ASSIGNMENT ->
Give back exactly the lines of the data below, starting with the line that has "The height and width of the screenshot is (647, 1082)." and going on through the line that has "Task: Click the red Canceled status on 27 Nov".

(AVAILABLE DATA Opens)

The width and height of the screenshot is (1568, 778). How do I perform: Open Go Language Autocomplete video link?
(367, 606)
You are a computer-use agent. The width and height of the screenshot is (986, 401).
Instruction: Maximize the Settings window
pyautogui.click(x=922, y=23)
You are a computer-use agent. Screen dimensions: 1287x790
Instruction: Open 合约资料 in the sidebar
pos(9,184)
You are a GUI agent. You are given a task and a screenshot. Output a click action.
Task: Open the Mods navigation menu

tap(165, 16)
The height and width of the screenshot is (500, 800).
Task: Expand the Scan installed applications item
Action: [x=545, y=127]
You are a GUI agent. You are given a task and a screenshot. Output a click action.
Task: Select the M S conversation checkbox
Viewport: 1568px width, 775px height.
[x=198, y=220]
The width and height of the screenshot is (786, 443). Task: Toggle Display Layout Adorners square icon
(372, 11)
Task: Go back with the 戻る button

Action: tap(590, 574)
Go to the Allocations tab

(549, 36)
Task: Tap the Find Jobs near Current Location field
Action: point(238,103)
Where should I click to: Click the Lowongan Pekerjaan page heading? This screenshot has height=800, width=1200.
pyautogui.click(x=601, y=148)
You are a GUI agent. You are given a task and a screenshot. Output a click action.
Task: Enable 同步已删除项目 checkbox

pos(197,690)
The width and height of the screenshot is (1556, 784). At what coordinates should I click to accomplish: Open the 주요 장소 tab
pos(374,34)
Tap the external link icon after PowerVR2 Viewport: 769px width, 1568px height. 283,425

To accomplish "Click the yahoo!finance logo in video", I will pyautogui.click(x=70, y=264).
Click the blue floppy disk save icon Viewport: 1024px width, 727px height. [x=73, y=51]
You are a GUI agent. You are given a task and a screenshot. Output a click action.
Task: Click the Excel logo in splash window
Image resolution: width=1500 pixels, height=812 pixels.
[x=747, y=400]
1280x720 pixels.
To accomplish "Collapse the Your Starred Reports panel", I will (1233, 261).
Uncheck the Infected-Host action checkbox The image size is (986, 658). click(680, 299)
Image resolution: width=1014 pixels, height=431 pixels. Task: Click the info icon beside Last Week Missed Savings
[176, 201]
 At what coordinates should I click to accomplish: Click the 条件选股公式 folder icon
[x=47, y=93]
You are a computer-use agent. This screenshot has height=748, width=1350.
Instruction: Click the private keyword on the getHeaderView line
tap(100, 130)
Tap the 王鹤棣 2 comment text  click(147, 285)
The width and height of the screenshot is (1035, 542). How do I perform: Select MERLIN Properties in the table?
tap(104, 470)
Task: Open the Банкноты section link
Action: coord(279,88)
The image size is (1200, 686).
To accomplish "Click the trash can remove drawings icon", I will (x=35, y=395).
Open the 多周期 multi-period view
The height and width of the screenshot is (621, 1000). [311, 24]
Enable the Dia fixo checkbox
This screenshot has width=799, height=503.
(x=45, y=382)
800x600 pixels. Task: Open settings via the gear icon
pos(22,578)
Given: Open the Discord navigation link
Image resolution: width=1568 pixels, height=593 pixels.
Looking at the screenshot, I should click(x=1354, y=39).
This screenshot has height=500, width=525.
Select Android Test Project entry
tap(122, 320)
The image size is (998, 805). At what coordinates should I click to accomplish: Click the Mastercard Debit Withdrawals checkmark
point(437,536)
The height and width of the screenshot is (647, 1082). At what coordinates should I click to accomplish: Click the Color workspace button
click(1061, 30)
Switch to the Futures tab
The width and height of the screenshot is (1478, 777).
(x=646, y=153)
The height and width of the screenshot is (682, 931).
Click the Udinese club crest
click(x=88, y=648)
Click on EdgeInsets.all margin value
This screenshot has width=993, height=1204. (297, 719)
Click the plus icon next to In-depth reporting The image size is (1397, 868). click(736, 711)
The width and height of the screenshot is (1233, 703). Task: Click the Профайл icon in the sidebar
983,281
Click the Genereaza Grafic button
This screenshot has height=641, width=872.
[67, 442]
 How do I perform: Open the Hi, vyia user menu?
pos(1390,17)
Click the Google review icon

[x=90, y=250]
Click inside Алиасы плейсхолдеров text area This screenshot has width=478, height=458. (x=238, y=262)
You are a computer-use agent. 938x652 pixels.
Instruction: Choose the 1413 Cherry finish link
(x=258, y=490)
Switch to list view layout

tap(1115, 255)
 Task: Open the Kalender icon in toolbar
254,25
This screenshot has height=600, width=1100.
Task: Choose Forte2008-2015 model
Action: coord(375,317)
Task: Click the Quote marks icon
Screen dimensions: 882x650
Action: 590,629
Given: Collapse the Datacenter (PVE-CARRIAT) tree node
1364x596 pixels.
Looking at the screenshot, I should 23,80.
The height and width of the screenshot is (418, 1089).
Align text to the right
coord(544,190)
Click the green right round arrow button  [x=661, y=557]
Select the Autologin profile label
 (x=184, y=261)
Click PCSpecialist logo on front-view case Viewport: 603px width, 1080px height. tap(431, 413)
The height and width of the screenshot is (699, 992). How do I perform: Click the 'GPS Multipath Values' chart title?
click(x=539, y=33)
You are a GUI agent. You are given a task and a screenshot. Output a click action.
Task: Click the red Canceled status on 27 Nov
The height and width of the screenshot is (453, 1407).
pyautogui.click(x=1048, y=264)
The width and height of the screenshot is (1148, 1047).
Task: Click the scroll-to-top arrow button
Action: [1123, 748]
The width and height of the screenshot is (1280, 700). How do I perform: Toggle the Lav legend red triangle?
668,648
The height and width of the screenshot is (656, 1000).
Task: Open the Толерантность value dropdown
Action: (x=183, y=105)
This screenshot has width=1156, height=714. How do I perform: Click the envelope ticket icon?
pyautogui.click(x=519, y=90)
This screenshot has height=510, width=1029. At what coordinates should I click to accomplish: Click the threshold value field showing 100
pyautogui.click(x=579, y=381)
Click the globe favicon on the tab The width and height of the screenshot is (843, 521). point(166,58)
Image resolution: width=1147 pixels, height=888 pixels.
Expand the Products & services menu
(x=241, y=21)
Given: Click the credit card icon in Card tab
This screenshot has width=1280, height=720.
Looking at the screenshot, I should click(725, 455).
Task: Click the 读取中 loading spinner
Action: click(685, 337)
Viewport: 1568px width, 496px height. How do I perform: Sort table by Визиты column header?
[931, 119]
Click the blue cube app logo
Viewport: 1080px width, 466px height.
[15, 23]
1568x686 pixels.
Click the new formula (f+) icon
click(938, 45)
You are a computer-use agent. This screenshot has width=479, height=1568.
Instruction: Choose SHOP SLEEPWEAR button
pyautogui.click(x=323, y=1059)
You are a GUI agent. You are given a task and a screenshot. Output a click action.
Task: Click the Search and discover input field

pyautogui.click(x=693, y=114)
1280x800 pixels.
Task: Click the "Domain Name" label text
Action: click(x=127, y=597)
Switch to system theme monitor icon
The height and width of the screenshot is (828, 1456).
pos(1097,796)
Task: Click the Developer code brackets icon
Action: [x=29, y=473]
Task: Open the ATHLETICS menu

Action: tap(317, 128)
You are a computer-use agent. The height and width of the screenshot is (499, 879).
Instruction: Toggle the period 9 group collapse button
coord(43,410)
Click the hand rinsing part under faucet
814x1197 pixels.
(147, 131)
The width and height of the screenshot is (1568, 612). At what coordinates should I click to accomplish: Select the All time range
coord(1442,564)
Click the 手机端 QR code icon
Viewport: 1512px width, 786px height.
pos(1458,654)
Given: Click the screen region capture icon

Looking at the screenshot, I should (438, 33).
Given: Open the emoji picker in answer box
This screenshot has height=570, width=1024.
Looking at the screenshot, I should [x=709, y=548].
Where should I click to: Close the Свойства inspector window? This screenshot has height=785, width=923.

(AVAILABLE DATA Closes)

RESULT FOR THIS TASK ->
The height and width of the screenshot is (647, 1082). At what coordinates should I click to accomplish: Click the Color workspace button
click(1061, 30)
Switch to the Futures tab
The width and height of the screenshot is (1478, 777).
(x=646, y=153)
The height and width of the screenshot is (682, 931).
Click the Udinese club crest
click(x=88, y=648)
Click on EdgeInsets.all margin value
This screenshot has width=993, height=1204. (297, 719)
Click the plus icon next to In-depth reporting The image size is (1397, 868). click(736, 711)
The width and height of the screenshot is (1233, 703). Task: Click the Профайл icon in the sidebar
983,281
Click the Genereaza Grafic button
This screenshot has height=641, width=872.
[67, 442]
 How do I perform: Open the Hi, vyia user menu?
pos(1390,17)
Click the Google review icon

[x=90, y=250]
Click inside Алиасы плейсхолдеров text area This screenshot has width=478, height=458. (x=238, y=262)
You are a computer-use agent. 938x652 pixels.
Instruction: Choose the 1413 Cherry finish link
(x=258, y=490)
Switch to list view layout

tap(1115, 255)
 Task: Open the Kalender icon in toolbar
254,25
This screenshot has height=600, width=1100.
Task: Choose Forte2008-2015 model
Action: coord(375,317)
Task: Click the Quote marks icon
Screen dimensions: 882x650
Action: 590,629
Given: Collapse the Datacenter (PVE-CARRIAT) tree node
1364x596 pixels.
Looking at the screenshot, I should 23,80.
The height and width of the screenshot is (418, 1089).
Align text to the right
coord(544,190)
Click the green right round arrow button  [x=661, y=557]
Select the Autologin profile label
 (x=184, y=261)
Click PCSpecialist logo on front-view case Viewport: 603px width, 1080px height. tap(431, 413)
The height and width of the screenshot is (699, 992). How do I perform: Click the 'GPS Multipath Values' chart title?
click(x=539, y=33)
You are a GUI agent. You are given a task and a screenshot. Output a click action.
Task: Click the red Canceled status on 27 Nov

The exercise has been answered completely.